Acabei de receber um e-mail de Leãozinho dizendo-me que trate bem do bebé.
Já tratei. Já tratei definitivamente de tudo o que havia a tratar relativamente a este bebé.
Fico sem saber o que dizer, e como dizer.
Não ando feliz.
Um ataque de realismo significa perceber, de repente, que o mais provável é nunca engravidar, nunca ter filhos, porque não tenho com quem.
Conheço muita gente, no entanto, as minhas hipóteses são limitadíssimas. Os homens não estão dispostos a ter filhos comigo, uns; a doar-me esperma, outros. Não há, tirando Leãozinho, com os condicionalismos deste tipo de inseminação, um desgraçado dum homem disposto a ter um filho comigo, foda-se! É como dizia o senhor Ilídio: farrapo humano repelente e desprezível! Foi uma praga; foi para sempre.
Onde quer que esteja deve estar a rir-se de mim gozosamente.
Entretanto, terei perdido muito tempo, energia, dinheiro, e tantas outras hipóteses de melhorar a minha vida – sei que já perdi.
A semana passada arranjei uma espécie de namorado. Conhecemo-nos de antes.
Sabe que quero engravidar. As pessoas sabem. Todos os homens que conheço. Os que desejo e os que não desejo. Não é um segredo.
Com esse “namorado”, que eu não desejava, e não interessam os meus motivos, porque não eram nenhuns (nasci com espírito missionário!), a situação evoluiu para circunstâncias de cama, e, embora tivéssemos falado bastante na questão das doenças sexualmente transmíssiveis, e ambos nos soubéssemos saudáveis, ele achou que deveria usar preservativo, porque “nunca poderia saber se eu o estaria a enganar”. Podia estar no período fértil e não lhe dizer.
Tínhamos falado sobre esse assunto; ele tinha-me dito que não queria ter um filho, mas não se importava que eu o tivesse com outro homem; achei estranho, mas tudo bem, somos todos modernos, e respondi-lhe que podia estar descansado, que não aconteceria, que naquela altura não havia problema, mas dois dias a seguir já haveria, potencialmente. Expliquei-lhe tudo. A verdade é que também não queria ter um filho dele. Tenho muito pena, mas sei exactamente de quem é desejaria ter um filho. De x, sim; e y, também. E de k, não estivesse ele no estado em que está. E de um petisco longínguo a que chamarei Pássaro a Voar Alto.

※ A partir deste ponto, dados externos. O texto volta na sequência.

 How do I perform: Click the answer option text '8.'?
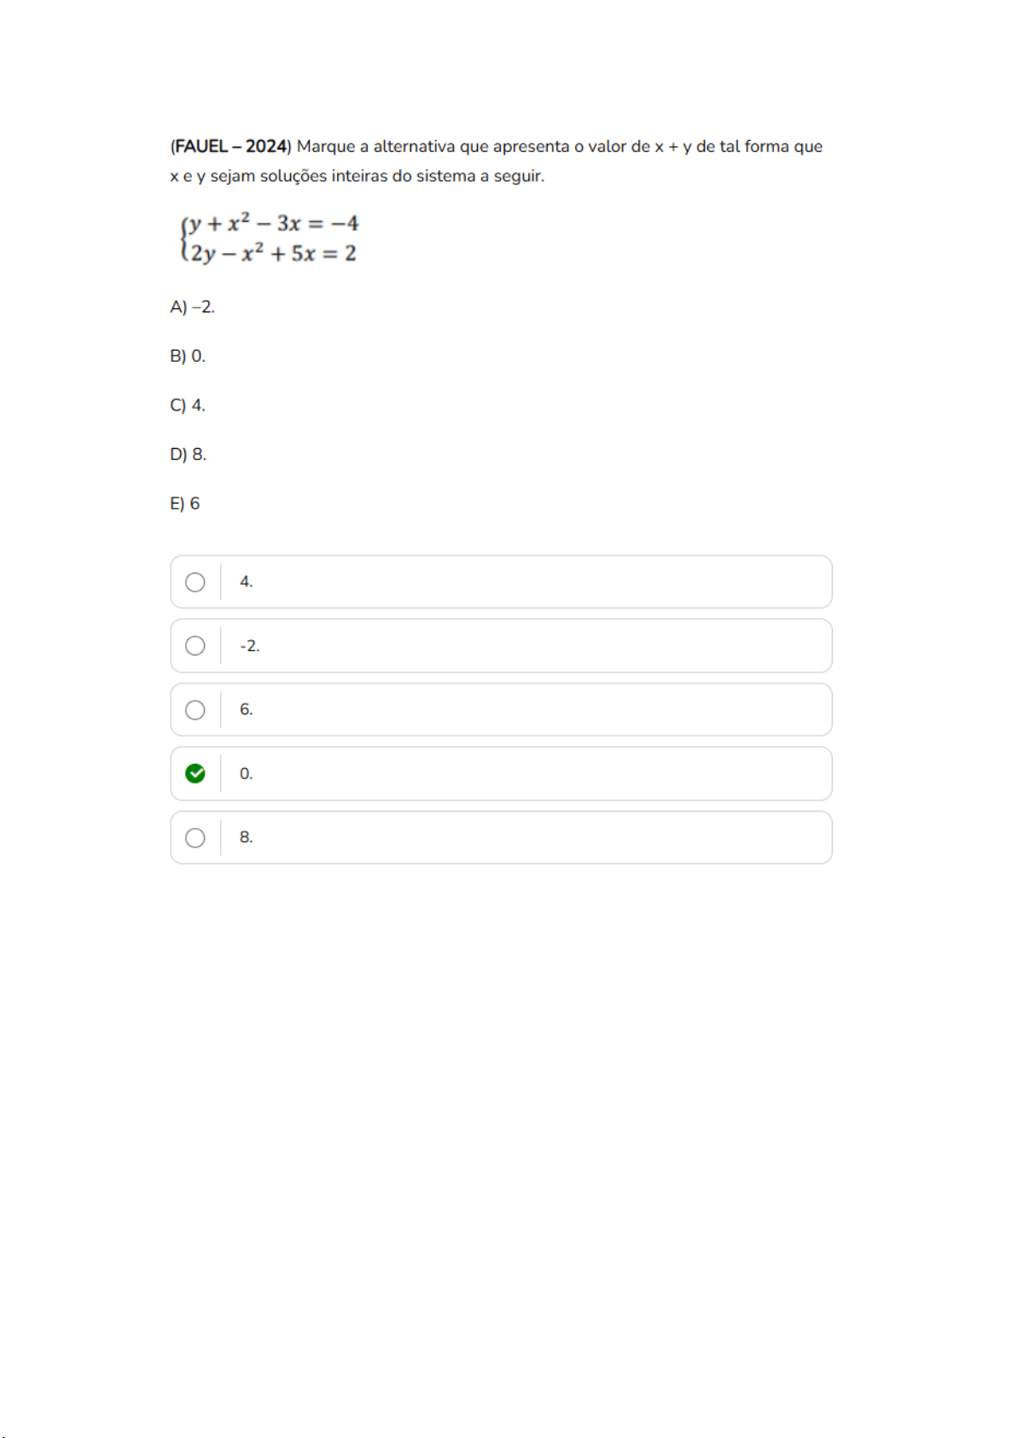pos(246,838)
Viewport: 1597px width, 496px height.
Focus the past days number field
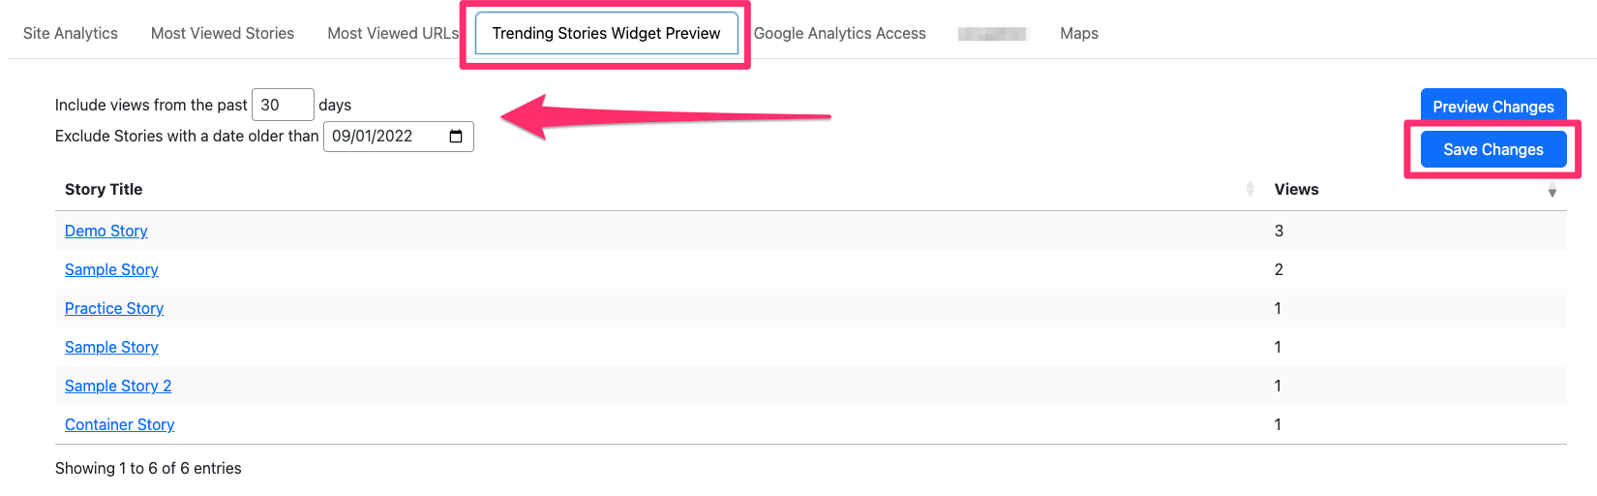click(283, 105)
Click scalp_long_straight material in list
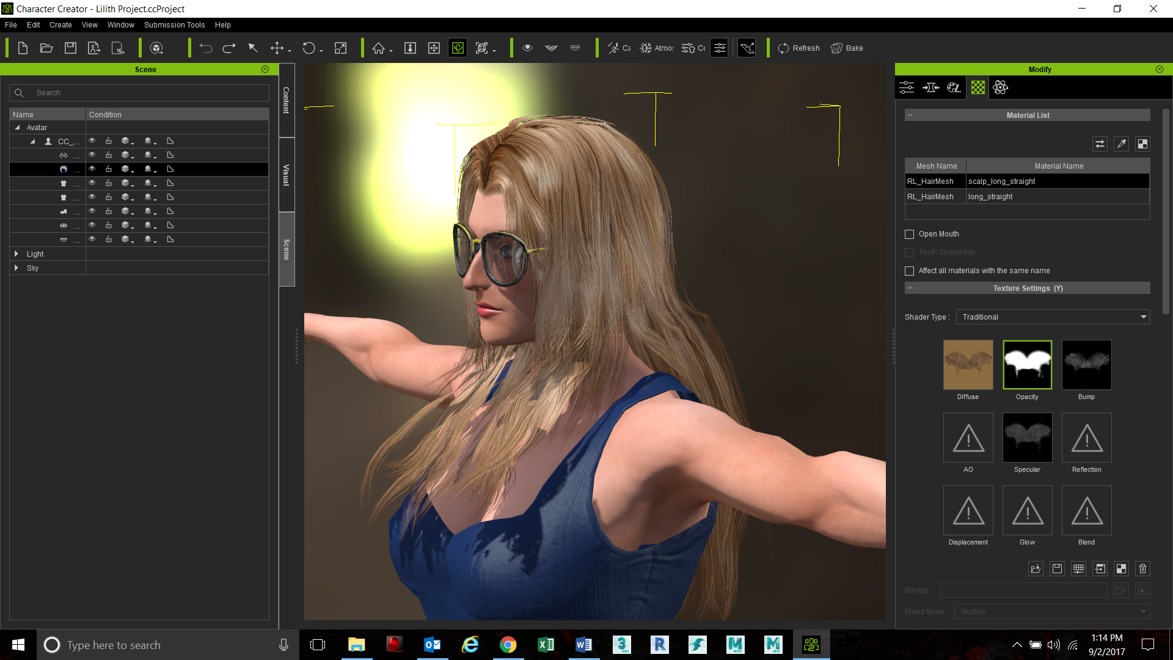1173x660 pixels. click(x=1056, y=180)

Mas o “namorado” achou que eu podia enganá-lo. Se o quisesse enganar nunca lhe teria confessado que pretendia engravidar! Mas nunca quis, é a verdade. Não quero enganar; ninguém. Mata Hari e Angel dizem-me frequentemente que já devia ter enganado um gajo qualquer há muito. Não é assim! Um homem qualquer não me serve. Que seja, um homem bonito, bom, saudável, que tenha bons genes. Do qual eu goste.
Não quis. Contra os meus próprios interesses tenho mantido a ideia romântica do pai. Eu gostei tanto do meu pai! O meu pai pegava-me ao colo e atirava-me ao ar, e segurava-me, na queda, enquanto eu ria, e eu era feliz nesses momentos. Ambos éramos. Gostaria que o pai do meu filho também o atirasse ao ar, e o segurasse na queda, e rissem ambos. Queria tudo para o meu filho, se o tivesse. Queria o melhor para o meu filho.
Jamais, para o meu filho, um pai que desconfiasse da minha palavra.
Lamento não ser igual ao resto do mundo que os corrompeu a todos. Eu não andei por lá.